ENUNCIADO => Troque "click" por "tap" nas entradas, da linha que contém "You are a GUI" até o fim, e reescreva essas linhas com todo o resto inalterado.

=-=-=-=-=

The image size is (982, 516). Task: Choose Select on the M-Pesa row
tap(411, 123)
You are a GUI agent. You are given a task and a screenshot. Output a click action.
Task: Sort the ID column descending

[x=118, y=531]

=-=-=-=-=

RESPOSTA =>
You are a GUI agent. You are given a task and a screenshot. Output a tap action.
Task: Sort the ID column descending

[x=118, y=531]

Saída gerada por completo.